This is hopefully a gentle journey for you to read and look through. It is one of the recent and more unusual commissions we have been asked to do. We are proud of every suit and shirt we make and as we say to all of our customers, ‘there are no rules – just preferences.’ A young gentleman in London asked us to make him a two piece tail suit for a special occasion and the photographs below are the journey we went through together with him.


September 2012

He bought with him a tail coat he liked. He wanted us to model his new one on this.

This is the photograph of him wearing his ‘model’ coat.

We went through the measuring and he choose a red fabric – for both the trousers and the coat itself.


After he left, we ordered the fabric. It arrived the following morning.

The fabrics we order are quick to arrive – we make our suits here (in England) and we use British fabrics.

This fabric came from Taylor & Lodge.

You can see this in the small detail on the ‘shelving’ of the fabric.


The fabric was cut and prepared for a basted fitting.

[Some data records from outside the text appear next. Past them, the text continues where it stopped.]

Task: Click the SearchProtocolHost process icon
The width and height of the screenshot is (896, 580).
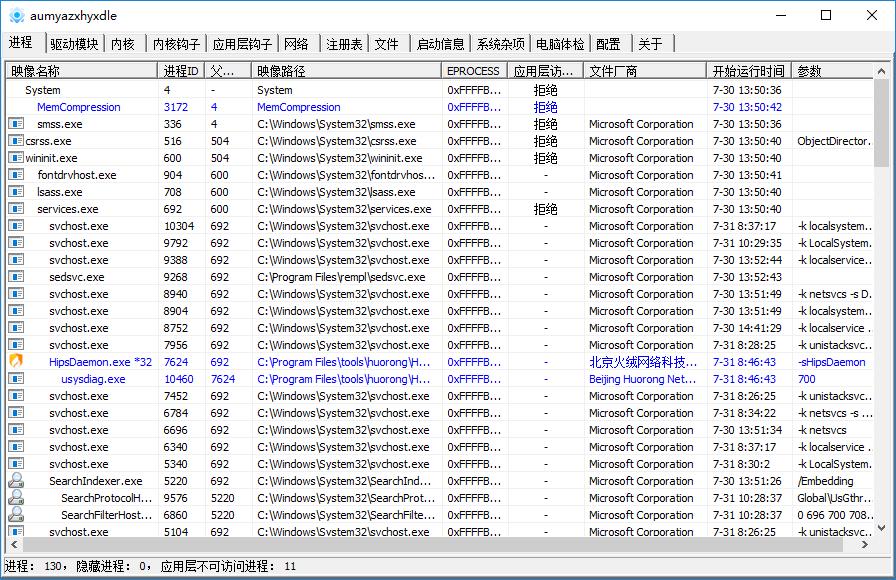Action: click(16, 498)
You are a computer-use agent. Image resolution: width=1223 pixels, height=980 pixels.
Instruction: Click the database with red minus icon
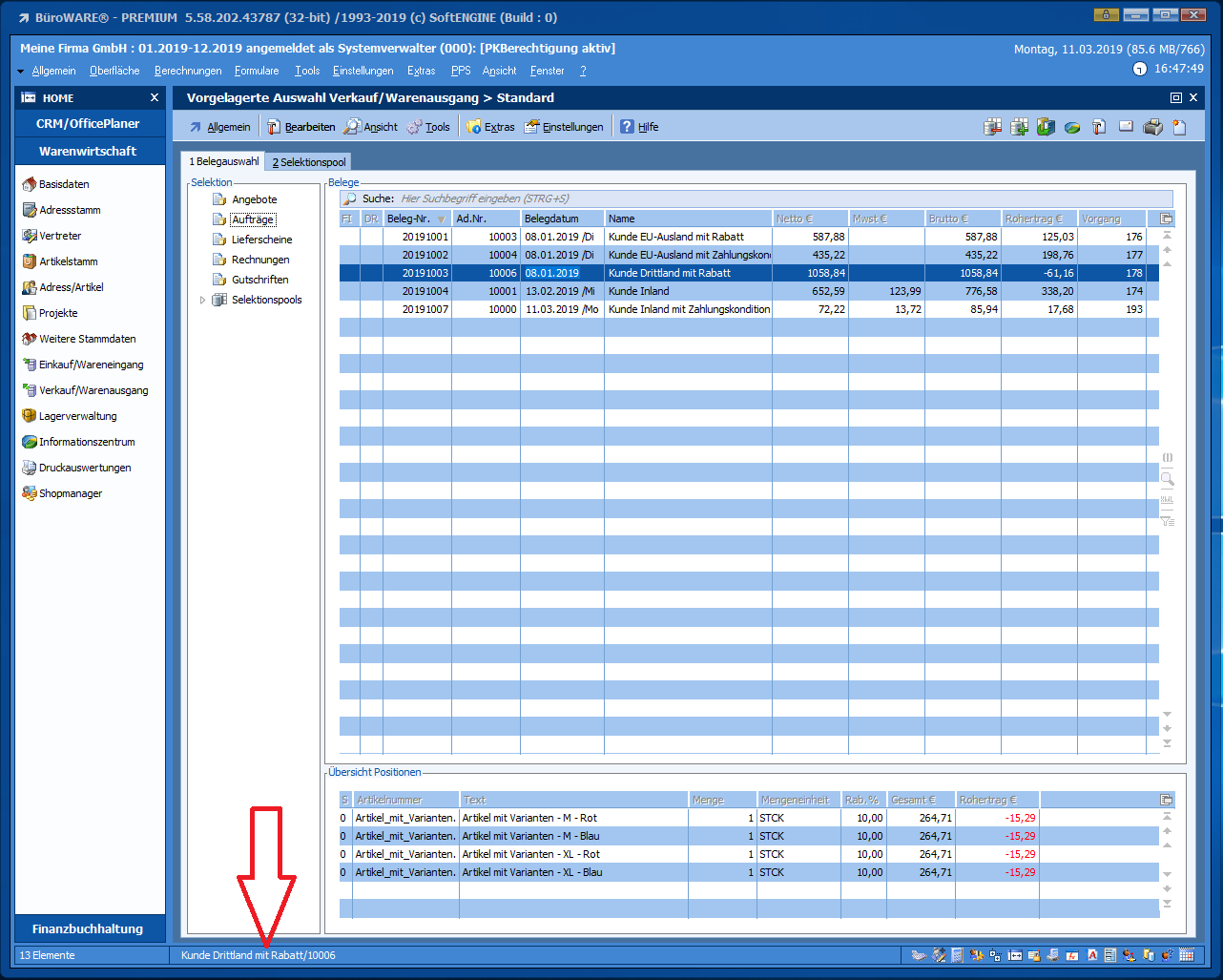click(993, 127)
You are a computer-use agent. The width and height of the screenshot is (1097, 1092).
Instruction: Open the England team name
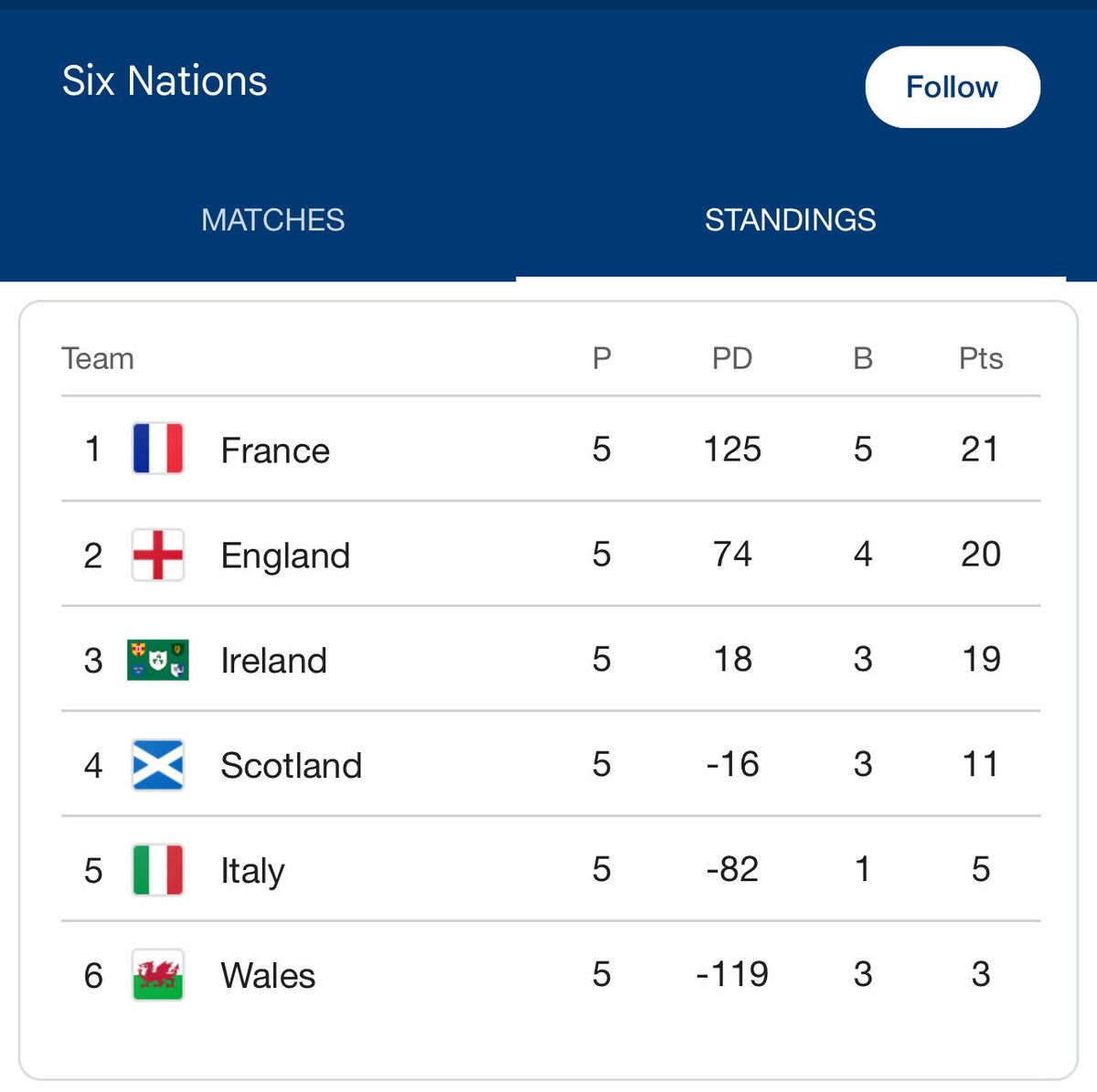[285, 556]
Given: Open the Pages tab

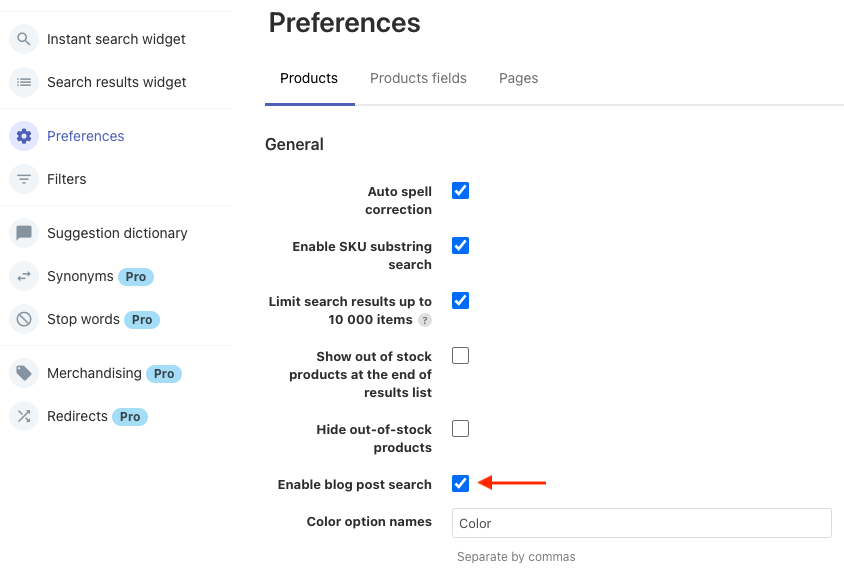Looking at the screenshot, I should tap(518, 78).
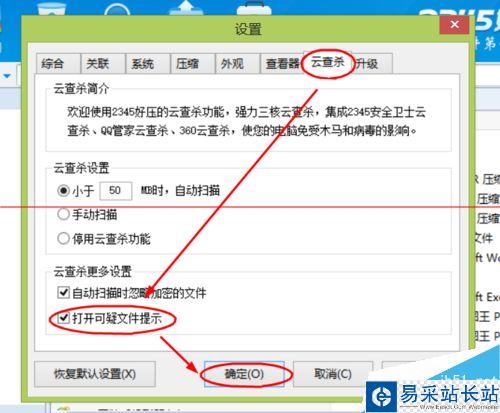This screenshot has height=413, width=500.
Task: Click the toolbox icon in the top toolbar
Action: pos(254,7)
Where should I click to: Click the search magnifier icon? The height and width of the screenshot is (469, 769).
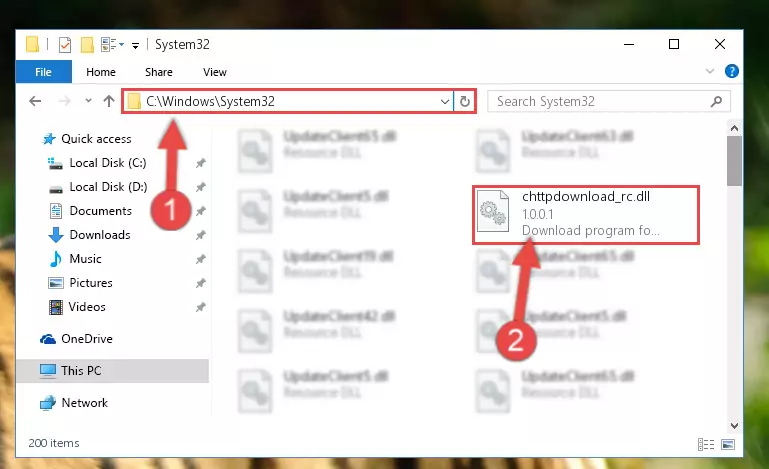(x=716, y=102)
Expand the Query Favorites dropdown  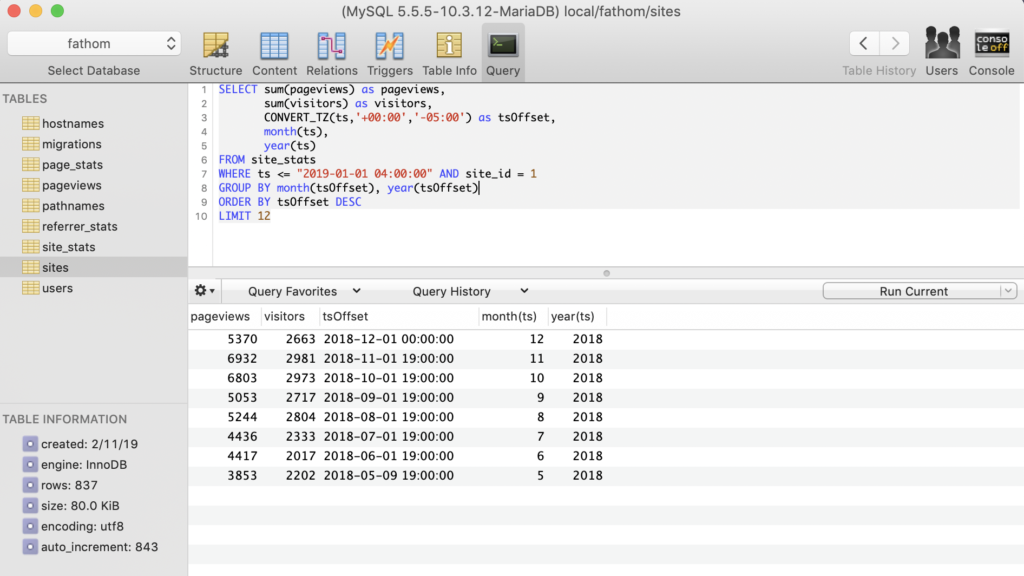pos(305,291)
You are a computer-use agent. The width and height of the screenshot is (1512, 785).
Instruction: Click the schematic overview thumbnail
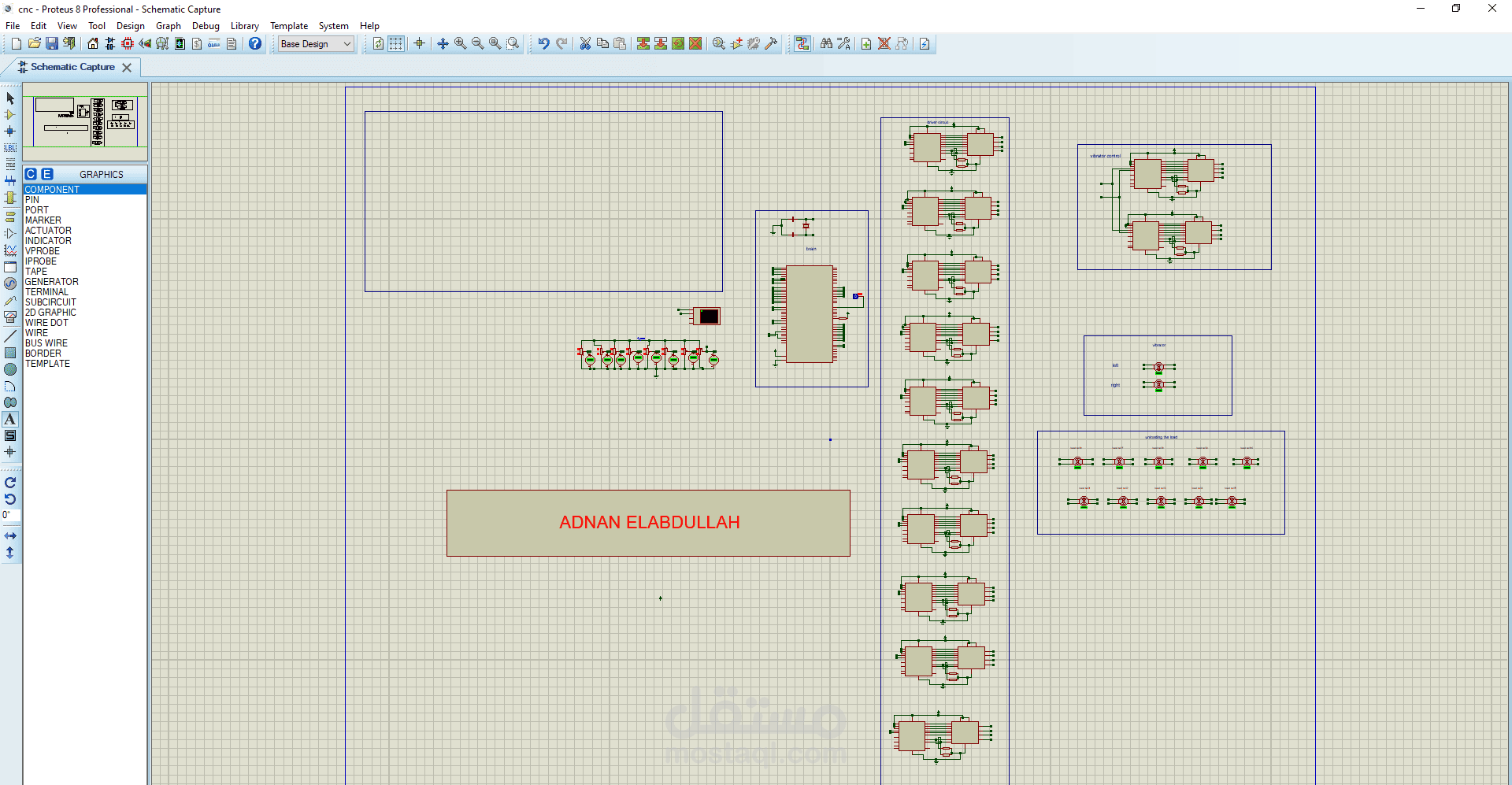(x=85, y=122)
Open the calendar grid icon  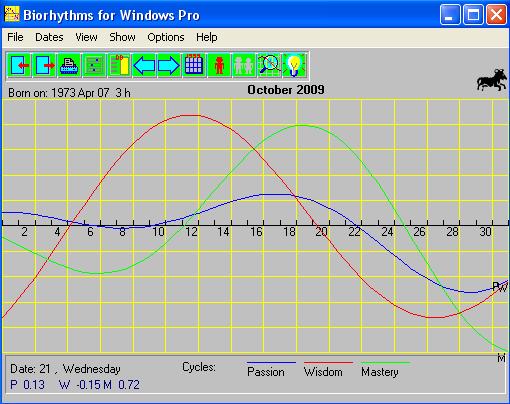coord(194,65)
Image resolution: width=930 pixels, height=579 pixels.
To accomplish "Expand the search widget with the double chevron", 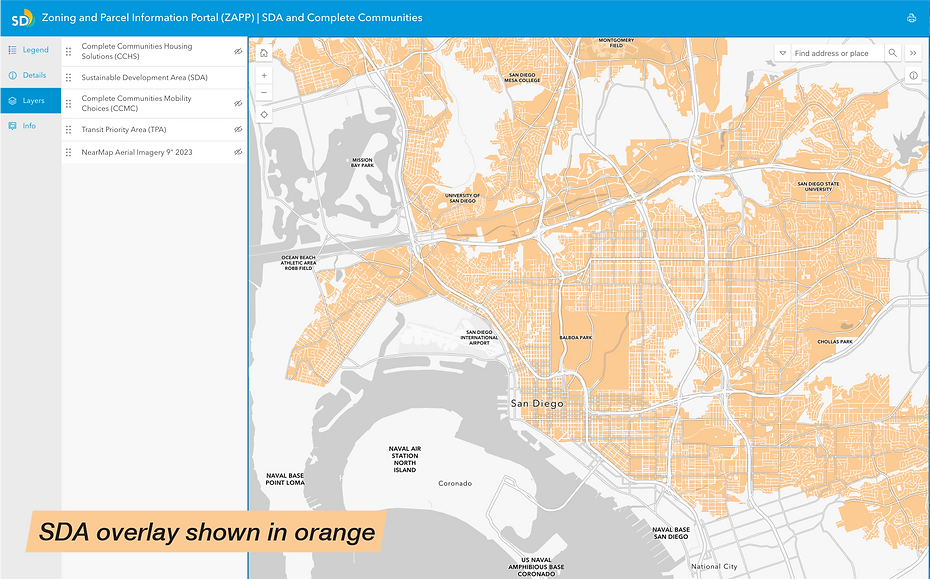I will click(912, 52).
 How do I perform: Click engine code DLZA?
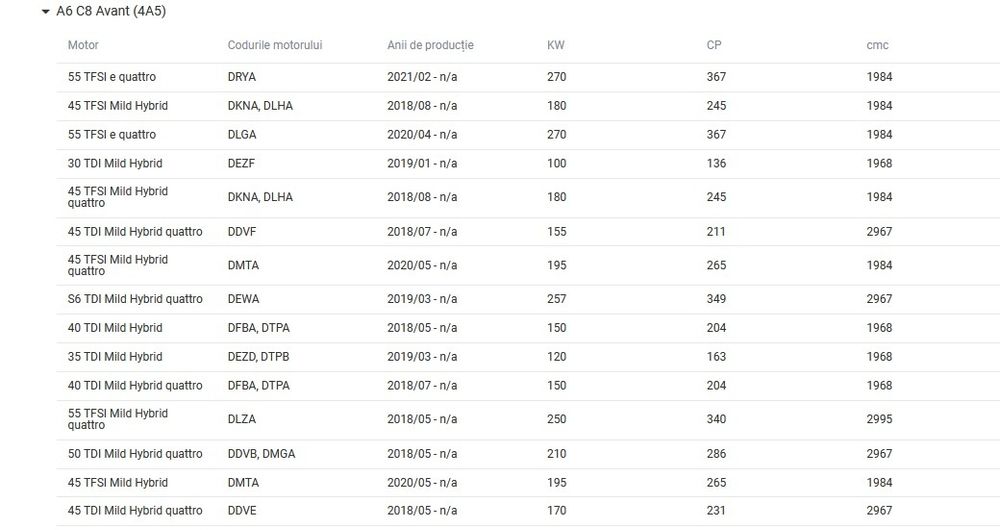241,420
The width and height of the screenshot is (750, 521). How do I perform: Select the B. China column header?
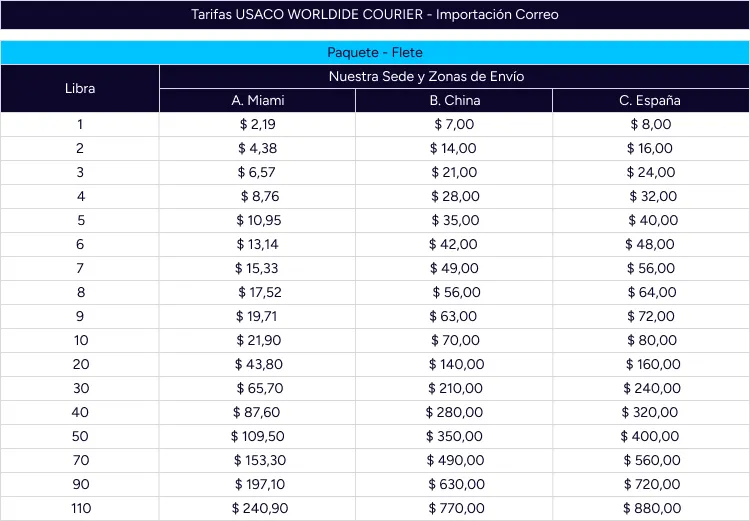[x=454, y=100]
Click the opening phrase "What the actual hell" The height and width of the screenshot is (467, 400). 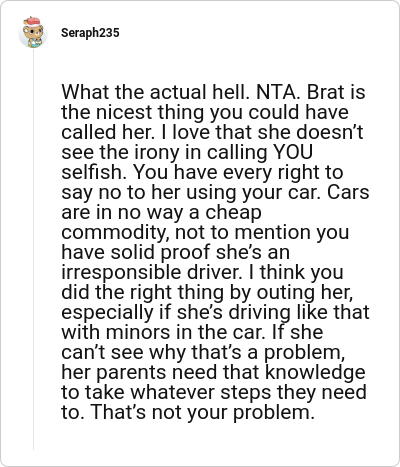tap(153, 92)
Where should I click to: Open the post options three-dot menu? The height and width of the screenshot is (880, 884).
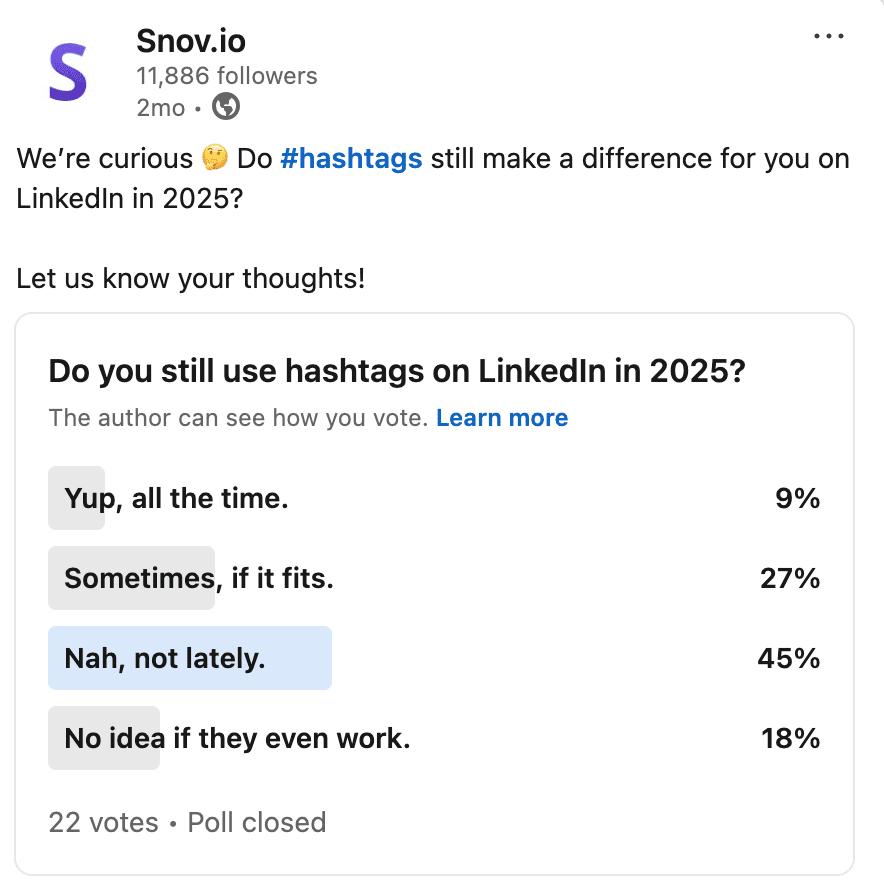click(x=829, y=36)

At the bastedfitting, we discuss with the customer the fit of the suit and how it can be tweaked to perfect the fit.


October 2012

The tail coat is prepared on a mannequin ready for the arrival of the customer for the basted fitting.

We wait with baited breath, watched upon by one of our customer’s overhead (a retired General holding his gun)…..


November 2012

The tails are finished and ready for the customer for his special occasion.

Henry Herbert Tailors,  “At Your Service, Sir!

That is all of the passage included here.